Wie weit ist die vorgesehene, begrüssenswerte Regulierungsprüfung (Digitalisierungstest) zugunsten der Innovation und Digitalisierung?
Der Bundesrat hat das Staatssekretariat für Wirtschaft SECO Anfang Jahr beauftragt, gestützt auf Umfragen bei den Verbänden, Sozial­partnern sowie ausgewählten Unternehmen eine Analyse der digitalen Tauglichkeit bestehender, wirtschaftspolitisch relevanter Gesetze vorzulegen und allfällige staatliche Hürden für Investitionen und Geschäftsentwicklung aufzuzeigen. Dies ist der sogenannte Digitale Test.
Werden die Digitalisierung und die Industrie 4.0 Jobs verschwinden lassen oder eher nur anders gestalten? Werden der Beschäftigungsgrad und die Arbeitslosenquote in 10 Jahren kleiner oder grösser sein durch solche Effekte?
Die Beschäftigung in der Schweiz hat sich im Rahmen eines stetigen Strukturwandels in den letzten Jahrzehnten vom Industrie- in den Dienstleistungssektor verlagert. Während in den letzten Jahren vor allem in der verarbeitenden Industrie und im Bürobereich leicht automatisierbare Tätigkeiten weggefallen sind, entstanden beispielsweise im IT-Bereich zahlreiche neue Stellen und Berufsprofile. Insgesamt wurden auf dem Schweizer Arbeitsmarkt in den letzten 25 Jahren netto aber über 800 000 neue Stellen geschaffen.
Gestützt auf die bisherigen Erfahrungen im Umgang mit Strukturwandel und die aktuellen Arbeitsmarktdaten sind wir überzeugt, dass in Zukunft weniger mit einem langfristigen Rückgang der Gesamtbeschäftigung als mit einer Verlagerung der Beschäftigung in neue Bereiche zu rechnen ist. Dabei unterscheiden sich die Auswirkungen von Branche zu Branche und von Beruf zu Beruf. Ein Schlüssel zur erfolgreichen Bewältigung der Herausforderungen auf dem Arbeitsmarkt liegt deshalb in der Bildung und deren Anpassung an die zukünftig benötigten Kompetenzen.

Dr. Eric Scheidegger

Dr.

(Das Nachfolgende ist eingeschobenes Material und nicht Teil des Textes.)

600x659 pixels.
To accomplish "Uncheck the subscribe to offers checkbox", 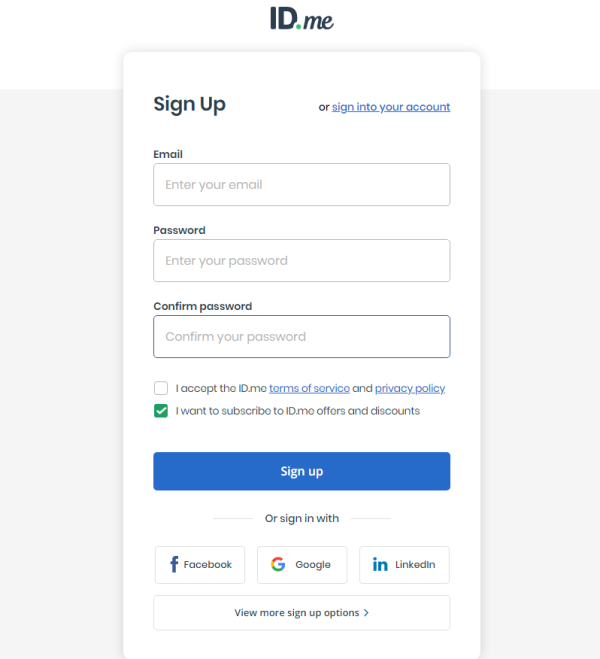I will click(x=161, y=411).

Eric Scheidegger ist Stellvertretender Direktor des Staatssekretariats für Wirtschaft SECO und seit Februar 2012 Leiter der Direktion für Wirtschaftspolitik. Der Ökonom studierte an der Universität Basel, war Wirtschaftsjournalist bei der «Neuen Zürcher Zeitung» und wurde 1998 persönlicher Berater des damaligen Bundesrates Pascal Couchepin. 2002 wechselte er ins SECO.